# ground up 4 way



## hdrugs (Sep 7, 2009)

hey members of this forum.. this is my first time posting on this section. 

so anyway to the chase 

im starting to build my system for my room, with the aims of gaining personal values in the fields of staging, tuning and effects of enviorment

so what i have on hand so far are
i got a source for 8 rca's output pr 7.1 with flexible tuning protential

8 drivers to cover the field of 20hz-20khz as much as possible

im just wondering how i would run the speakers actively, whats a good amp to use and how people normally attack it if they chose not to go passive


----------



## WmAx (Jan 1, 2009)

Behringer DCX2496 plus a Behringer CX2310 will let you easily do an active 4 way with high versatility. Run main 2 channels into DCX input. Use the output channels 5 and 6 to go the tweeter amp as usual. Use channel 3 and 4 to the midrange amp as usual. Now, use output channels 1 and 2 and send these to the CX2310 input channels. Now you will use the CX2310 to cross between woofer and midbass amplifier channels. You set the crossover point of the mid-bass and midrange using the DCX9624. You use the CX2310 only to set the crossover point between the midbass and woofer. You can still apply corrections for the entire woofer and midbass band using the DCX2496 EQ/filters. This is an economical way to go 4 way active. Or you can simply buy two of the DCX2496 units and daisy chain them so one acts as master unit and other as slave (where you can make all adjustments from the master unit).
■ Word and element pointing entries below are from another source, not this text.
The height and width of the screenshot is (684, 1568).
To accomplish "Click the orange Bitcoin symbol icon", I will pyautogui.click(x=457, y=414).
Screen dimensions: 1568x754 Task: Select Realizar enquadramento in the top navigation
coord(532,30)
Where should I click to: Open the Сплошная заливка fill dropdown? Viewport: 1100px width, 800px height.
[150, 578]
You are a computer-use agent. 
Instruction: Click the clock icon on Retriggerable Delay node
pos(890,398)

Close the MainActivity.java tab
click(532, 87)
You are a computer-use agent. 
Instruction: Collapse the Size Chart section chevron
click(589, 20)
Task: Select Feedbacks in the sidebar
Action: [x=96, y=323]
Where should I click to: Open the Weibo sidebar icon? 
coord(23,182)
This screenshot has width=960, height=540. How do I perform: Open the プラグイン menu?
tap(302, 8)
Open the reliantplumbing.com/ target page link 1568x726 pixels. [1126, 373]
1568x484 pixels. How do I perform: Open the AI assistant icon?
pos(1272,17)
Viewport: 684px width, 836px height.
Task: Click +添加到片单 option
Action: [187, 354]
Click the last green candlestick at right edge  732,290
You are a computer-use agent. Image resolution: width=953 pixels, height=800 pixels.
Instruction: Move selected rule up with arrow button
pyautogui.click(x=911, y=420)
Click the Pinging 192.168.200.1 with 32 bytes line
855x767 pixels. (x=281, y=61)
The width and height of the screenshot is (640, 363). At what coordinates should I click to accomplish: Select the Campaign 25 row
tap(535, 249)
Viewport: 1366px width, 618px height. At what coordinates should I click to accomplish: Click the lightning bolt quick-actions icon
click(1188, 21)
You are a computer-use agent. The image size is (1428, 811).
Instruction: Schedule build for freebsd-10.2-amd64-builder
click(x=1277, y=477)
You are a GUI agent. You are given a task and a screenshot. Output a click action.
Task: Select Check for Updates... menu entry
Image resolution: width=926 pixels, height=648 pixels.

As for specific driver and cabinet, you will have to elaborate on your objectives. For example: LF extension, SPL average ranges and peak SPL ranges desired. Distance from speakers to listener. Room description and possible arrangements for the speakers in relation to distance from walls. Primary favorite music genre. Will these speakers be primary for critical music listening, or just mainly casual use or for primary home theater use? What is the budget for drivers and cabinet parts? Are you planning to, or are you willing to use room acoustic treatments?

The above questions will help to narrow down things a little bit so that some general speaker designs can be recommended.

-Chris


----------



## jasondplacetobe (Jun 15, 2009)

good info


----------